Scale the entries beginning with the line containing "Click the Delete button" and continuing through the end of the entries, both ends included. Reproduce every one of those lines, requests included, but multiply each coordinate in the answers by 0.4 and round to whole numbers, with halves rounding up.

###

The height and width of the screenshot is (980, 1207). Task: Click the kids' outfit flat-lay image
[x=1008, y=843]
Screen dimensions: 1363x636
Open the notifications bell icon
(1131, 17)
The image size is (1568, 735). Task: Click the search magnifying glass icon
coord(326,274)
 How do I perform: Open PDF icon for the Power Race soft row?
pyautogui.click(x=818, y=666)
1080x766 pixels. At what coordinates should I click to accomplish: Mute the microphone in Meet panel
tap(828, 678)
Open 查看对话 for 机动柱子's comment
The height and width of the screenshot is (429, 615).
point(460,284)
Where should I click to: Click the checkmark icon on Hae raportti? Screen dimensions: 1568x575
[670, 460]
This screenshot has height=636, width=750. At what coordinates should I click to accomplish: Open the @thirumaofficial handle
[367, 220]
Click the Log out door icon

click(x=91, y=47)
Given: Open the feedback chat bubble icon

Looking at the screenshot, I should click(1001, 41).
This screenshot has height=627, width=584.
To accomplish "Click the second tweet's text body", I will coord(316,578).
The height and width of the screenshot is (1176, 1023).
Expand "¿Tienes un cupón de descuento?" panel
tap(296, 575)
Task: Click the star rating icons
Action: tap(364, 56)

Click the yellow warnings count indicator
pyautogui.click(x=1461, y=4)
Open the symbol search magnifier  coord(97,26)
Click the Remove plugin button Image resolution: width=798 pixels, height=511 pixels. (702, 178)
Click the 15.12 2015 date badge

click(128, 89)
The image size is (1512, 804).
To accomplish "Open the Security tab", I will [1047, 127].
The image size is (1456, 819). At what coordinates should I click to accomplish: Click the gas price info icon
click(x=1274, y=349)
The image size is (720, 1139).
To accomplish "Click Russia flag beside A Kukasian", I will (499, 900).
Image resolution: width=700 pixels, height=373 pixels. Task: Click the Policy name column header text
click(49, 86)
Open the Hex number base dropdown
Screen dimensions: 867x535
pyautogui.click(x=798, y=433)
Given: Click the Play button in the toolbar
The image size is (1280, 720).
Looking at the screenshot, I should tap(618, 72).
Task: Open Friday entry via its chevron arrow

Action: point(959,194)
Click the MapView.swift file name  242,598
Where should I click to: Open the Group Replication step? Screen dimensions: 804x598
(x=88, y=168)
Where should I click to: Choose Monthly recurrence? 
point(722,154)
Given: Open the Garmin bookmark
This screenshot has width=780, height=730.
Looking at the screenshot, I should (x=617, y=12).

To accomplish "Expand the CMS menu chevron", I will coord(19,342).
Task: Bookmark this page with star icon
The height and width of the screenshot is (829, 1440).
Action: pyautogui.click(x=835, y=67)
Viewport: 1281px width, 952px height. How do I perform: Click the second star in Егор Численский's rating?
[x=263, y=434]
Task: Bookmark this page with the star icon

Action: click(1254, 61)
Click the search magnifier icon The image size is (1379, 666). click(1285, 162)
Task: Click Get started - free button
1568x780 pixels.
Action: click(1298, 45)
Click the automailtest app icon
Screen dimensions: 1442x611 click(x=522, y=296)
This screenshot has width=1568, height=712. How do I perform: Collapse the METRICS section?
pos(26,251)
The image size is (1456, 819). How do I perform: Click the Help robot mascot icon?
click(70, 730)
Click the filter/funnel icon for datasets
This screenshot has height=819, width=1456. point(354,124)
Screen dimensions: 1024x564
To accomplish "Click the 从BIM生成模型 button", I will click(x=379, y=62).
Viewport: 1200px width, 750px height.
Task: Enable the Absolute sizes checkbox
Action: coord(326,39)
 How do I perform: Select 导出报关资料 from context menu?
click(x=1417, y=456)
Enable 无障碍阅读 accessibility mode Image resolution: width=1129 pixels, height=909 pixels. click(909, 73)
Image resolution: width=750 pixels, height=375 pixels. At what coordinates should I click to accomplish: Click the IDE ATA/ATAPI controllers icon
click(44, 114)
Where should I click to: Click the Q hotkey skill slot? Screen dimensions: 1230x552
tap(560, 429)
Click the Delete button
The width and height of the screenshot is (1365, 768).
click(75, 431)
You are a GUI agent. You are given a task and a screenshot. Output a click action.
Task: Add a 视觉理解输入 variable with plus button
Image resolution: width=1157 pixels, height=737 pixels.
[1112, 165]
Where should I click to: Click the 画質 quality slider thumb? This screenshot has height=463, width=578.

###

Solution below
Click the Delete button
The width and height of the screenshot is (1365, 768).
click(30, 172)
You are a GUI agent. You are given a task and a screenshot. Output a click action.
Task: Add a 视觉理解输入 variable with plus button
Image resolution: width=1157 pixels, height=737 pixels.
[445, 66]
Where should I click to: Click the 画質 quality slider thumb? This screenshot has height=463, width=578.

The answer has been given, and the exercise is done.